Privacy Policy

Who we are

Sunbeam Health Inc. provides software that helps clinics run structured intake and, where enabled, in-session documentation. For privacy questions, contact david@sunbeam.health.

What data we collect

We process two broad categories:

• Intake data. Information submitted through the intake questionnaire — for example name, date of birth, contact details, and self-reported symptoms and medical history relevant to the assessment your clinician has asked you to complete.
• Session data. Where your clinic has turned on the Clinical Scribe feature, we process audio from the clinical interview and the transcript produced from that audio, so it can be merged into documentation as your clinic has configured.

Why we collect it

We use this data to generate a pre-session clinical briefing for your clinician from intake responses, and — where Scribe is used — to help produce post-session documentation your clinic can review. Sunbeam does not make diagnostic decisions. Your clinician remains responsible for assessment and diagnosis.

Who we share it with

We use Microsoft Corporation as an infrastructure and services provider: Azure (including hosting and speech services) and Azure OpenAI Service for certain language-processing tasks. Contractual terms are set out in Microsoft's Data Processing Addendum; see aka.ms/DPA. As Microsoft describes for Azure OpenAI, customer data submitted to the service is not used to train Microsoft's models for your use of the service in this way.

International transfers

Data is processed on Microsoft Azure infrastructure in the United States. Where UK GDPR applies, transfers are covered by the Standard Contractual Clauses and the UK Addendum to Microsoft's Data Processing Addendum, as relevant to your agreement with Microsoft.

How long we keep it

Patient data is not stored by Sunbeam beyond what is needed for the active session window to generate the outputs your clinic uses.
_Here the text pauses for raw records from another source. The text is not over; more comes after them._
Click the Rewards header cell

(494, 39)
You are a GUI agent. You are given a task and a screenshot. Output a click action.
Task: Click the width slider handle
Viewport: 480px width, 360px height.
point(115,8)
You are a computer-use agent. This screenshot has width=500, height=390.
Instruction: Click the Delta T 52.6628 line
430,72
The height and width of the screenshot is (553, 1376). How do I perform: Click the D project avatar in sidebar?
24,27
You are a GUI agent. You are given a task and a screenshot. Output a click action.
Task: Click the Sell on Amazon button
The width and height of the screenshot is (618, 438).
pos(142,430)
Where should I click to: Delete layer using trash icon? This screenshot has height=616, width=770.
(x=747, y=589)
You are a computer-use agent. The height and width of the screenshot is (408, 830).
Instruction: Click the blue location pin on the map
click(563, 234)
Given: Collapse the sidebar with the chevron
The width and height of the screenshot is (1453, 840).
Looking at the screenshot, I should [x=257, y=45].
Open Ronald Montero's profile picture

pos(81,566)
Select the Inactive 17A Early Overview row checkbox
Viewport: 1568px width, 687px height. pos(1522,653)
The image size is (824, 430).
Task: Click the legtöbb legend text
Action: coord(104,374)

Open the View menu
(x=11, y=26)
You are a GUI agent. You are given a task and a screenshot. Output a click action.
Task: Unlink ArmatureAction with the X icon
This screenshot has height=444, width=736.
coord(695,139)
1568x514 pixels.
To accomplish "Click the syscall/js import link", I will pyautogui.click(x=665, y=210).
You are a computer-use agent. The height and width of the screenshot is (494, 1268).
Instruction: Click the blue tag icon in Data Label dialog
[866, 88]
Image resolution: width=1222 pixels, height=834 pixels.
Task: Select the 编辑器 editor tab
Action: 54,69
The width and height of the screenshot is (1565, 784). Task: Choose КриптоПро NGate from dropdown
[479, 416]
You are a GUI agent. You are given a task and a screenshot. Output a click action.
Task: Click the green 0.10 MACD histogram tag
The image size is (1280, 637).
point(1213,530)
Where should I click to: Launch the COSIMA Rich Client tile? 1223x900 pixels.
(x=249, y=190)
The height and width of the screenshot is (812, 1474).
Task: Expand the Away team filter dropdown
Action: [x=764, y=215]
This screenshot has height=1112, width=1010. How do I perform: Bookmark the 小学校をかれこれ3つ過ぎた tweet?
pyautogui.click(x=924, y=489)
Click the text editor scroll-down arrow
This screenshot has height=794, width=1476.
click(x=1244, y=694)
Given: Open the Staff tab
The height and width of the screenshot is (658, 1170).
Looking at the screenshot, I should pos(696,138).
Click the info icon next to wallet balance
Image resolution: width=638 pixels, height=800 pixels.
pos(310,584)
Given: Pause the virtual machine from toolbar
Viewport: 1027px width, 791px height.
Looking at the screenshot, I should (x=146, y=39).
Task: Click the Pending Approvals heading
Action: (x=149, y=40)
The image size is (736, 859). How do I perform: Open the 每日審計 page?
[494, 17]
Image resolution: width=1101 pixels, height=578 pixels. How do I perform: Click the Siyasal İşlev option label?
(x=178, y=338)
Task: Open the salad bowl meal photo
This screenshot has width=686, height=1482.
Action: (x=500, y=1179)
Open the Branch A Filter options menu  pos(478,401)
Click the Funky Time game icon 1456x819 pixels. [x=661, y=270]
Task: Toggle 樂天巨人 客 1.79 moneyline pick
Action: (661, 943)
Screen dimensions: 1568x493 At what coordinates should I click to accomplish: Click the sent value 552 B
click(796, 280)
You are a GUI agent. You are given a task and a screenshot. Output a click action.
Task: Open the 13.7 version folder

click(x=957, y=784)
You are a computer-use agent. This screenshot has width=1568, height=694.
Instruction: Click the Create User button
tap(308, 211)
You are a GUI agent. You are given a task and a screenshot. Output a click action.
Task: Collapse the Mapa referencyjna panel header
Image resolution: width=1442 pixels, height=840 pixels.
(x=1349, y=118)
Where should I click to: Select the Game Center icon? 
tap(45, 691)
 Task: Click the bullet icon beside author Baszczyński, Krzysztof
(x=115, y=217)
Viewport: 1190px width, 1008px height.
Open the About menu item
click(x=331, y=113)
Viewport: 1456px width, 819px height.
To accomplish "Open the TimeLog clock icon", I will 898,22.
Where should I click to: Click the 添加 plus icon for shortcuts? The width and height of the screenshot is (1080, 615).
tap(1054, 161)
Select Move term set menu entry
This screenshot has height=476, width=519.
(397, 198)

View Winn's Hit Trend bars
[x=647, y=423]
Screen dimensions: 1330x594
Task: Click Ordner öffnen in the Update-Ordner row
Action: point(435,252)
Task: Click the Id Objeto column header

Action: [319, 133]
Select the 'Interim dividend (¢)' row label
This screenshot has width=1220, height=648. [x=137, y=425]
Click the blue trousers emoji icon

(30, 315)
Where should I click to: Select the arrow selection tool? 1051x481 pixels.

Completed reports and records shown in the clinic's dashboard are retained there as part of the clinic's account; the clinic is responsible for managing those records in line with its own legal and professional obligations.

Your rights

Under UK GDPR, you may have rights to access, correct, delete, restrict, or port your personal data, and to object to certain processing. Because your clinic decides why and how your health information is processed in care, you should contact your clinic first — they are typically the data controller for your medical record. For anything specific to Sunbeam as a supplier, email david@sunbeam.health.

Cookies

We use essential cookies and similar technologies needed to run the site and keep you signed in when you use an account (for example, session cookies managed through our authentication provider). We do not use advertising cookies. We do not use third-party analytics cookies on this marketing site.

Contact

Privacy enquiries: david@sunbeam.health. We aim to respond within 30 days.

Updates

We may update this policy from time to time. The "Last updated" date at the top will change when we do. Please check back occasionally.